§ **WHAT YOU WILL DO**:
1. Please reproduce the Queens Finalissima text from "The 2025 Queens" up to and including "World Cup Clubs.", unchanged.
2. Using the Queens Finalissima text, decide whether each statement agrees with it: (a) the match was played in Paris on 13 June 2025; (b) the Américas Queens League is contested across several countries; (c) Las Troncas FC and Peluche Caligari secured their spots after the second split had concluded. Answer yes or no for each and quote the deciding words.

2025 Queens Finalissima
| Las Troncas FC | Peluche Caligari |
| Spain | Mexico |
| 5 | 4 |
- Date: 13 June 2025
- Venue: Cupra Arena at Parc des Expositions de Villepinte, Paris, France
- MVP: Maria Pi (Las Troncas FC)
- Referee: Manuela Nicolosi (Italy)

= 2025 Queens Finalissima =

Seven-a-side football match

The 2025 Queens Finalissima was a women's seven-a-side football match based on the Queens League format, which pitted the top team of the Spanish Queens League against the top team of the Américas Queens League. It is considered the first international club competition of the Queens League franchise (while the teams from the Américas Queens League ostensibly represent the countries of their founding chairpersons, the league is entirely contested in Mexico and most of its players are Mexican). The Finalissima was contested on 13 June 2025 in Paris, concurrently with the 2025 Kings World Cup Clubs.

On April 26, 2025, before the conclusion of the second split of each competition counted towards qualification, Las Troncas FC and Peluche Caligari both mathematically secured their spots as Spain's and the Americas' representatives, respectively.

==Teams==
Each league's representative was chosen from the champions of the two most recent splits, with the champion club that ranks highest on an aggregate table of both splits' league phases being the selected team.

§ **RAW DATA**:

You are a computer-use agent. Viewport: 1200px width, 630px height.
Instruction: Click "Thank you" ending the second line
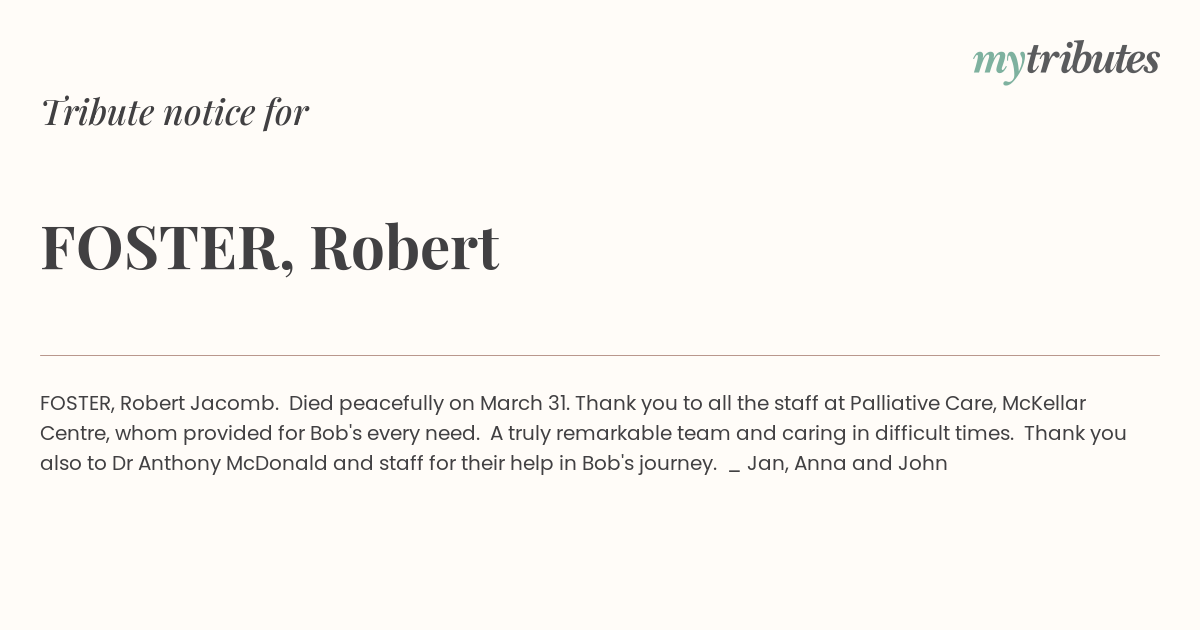[x=1075, y=434]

§ **THE RESULTS**:
1.
The 2025 Queens Finalissima was a women's seven-a-side football match based on the Queens League format, which pitted the top team of the Spanish Queens League against the top team of the Américas Queens League. It is considered the first international club competition of the Queens League franchise (while the teams from the Américas Queens League ostensibly represent the countries of their founding chairpersons, the league is entirely contested in Mexico and most of its players are Mexican). The Finalissima was contested on 13 June 2025 in Paris, concurrently with the 2025 Kings World Cup Clubs.

2.
(a) Yes: "The Finalissima was contested on 13 June 2025 in Paris"
(b) No: "the league is entirely contested in Mexico"
(c) No: "before the conclusion of the second split of each competition counted towards qualification"